A new online tool which can help councils calculate how much pollution would be removed by planting trees in local areas has been launched.
Developed by the Centre for Ecology & Hydrology (CEH) and eftec, a leading environmental economics consultancy, the tool shows how much woodland there is in each local authority area.
The ‘Pollution Removal by Vegetation’ also shows how much particulate matter the trees remove from the air and the resulting predicted public health cost saving within that area over a 100-year period.
It also estimates the effects of felling existing woodland.
The new tool builds on previous research that CEH and eftec carried out for the Office of National Statistics which estimated that plants in the UK remove 1.4 million tonnes of air pollution and save £1bn in avoided health costs every year.
‘There is a lot of public concern about the potential health risks that pollution poses in many urban areas of the UK,’ said Professor Laurence Jones of the Centre for Ecology & Hydrology.
‘While reducing harmful emissions at source is the best way to improve air quality, the addition of vegetation can play a role in removing pollutants within a local area.’
Ian Dickie of eftec commented: ‘Trees make urban areas more attractive and improve local air quality, thereby boosting people’s health.
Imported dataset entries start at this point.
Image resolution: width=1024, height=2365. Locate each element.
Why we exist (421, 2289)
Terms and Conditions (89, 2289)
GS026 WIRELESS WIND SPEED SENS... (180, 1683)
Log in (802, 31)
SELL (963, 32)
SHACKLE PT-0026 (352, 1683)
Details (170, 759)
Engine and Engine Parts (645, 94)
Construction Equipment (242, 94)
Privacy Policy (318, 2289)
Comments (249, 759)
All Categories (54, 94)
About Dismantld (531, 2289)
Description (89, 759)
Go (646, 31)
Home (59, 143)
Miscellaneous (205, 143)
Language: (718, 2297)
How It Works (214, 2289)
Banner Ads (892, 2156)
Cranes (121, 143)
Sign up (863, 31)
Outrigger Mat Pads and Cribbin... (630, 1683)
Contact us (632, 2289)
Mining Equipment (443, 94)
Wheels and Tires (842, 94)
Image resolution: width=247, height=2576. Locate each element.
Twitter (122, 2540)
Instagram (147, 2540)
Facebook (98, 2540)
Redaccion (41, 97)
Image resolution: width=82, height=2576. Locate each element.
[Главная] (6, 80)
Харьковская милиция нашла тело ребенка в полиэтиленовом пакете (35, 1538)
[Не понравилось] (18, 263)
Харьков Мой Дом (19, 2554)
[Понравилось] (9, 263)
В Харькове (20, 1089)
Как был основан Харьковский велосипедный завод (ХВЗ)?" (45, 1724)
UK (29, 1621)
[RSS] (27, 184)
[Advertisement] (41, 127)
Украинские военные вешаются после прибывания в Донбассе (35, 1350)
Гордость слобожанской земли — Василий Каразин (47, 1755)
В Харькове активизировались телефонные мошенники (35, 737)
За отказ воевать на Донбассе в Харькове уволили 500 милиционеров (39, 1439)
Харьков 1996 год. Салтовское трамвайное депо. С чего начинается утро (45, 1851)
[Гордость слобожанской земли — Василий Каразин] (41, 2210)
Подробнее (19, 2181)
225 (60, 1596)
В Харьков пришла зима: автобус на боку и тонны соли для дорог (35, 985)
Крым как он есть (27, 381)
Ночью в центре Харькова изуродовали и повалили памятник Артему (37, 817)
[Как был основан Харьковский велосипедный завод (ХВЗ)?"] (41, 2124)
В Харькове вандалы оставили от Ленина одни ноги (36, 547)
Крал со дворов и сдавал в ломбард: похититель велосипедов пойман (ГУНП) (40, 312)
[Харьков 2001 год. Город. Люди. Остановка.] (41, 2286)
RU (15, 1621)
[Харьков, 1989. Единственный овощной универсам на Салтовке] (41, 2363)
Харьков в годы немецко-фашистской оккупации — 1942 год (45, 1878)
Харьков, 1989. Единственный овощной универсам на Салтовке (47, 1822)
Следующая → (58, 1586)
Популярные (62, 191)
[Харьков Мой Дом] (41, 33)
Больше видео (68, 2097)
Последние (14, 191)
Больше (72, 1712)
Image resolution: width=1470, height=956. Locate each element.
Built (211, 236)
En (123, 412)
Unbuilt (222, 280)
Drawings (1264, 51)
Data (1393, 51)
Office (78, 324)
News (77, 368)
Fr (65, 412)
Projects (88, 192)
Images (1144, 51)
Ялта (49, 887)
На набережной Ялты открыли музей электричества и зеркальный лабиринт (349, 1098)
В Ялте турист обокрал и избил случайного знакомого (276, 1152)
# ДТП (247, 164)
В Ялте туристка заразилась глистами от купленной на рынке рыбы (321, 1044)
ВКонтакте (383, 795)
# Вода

As our ongoing research has shown, this in turn can have significant positive economic benefits.
‘We regularly hear political commitments to plant more trees in urban areas – our new online tool will inform and support the efforts by local and central government, NGOs, businesses and individuals in adding trees in our towns and cities.
‘We were very pleased with the positive feedback we received about the valuation tool from these stakeholders at a recent webinar and hope it will encourage and support their tree planting initiatives in pollution hotspots.’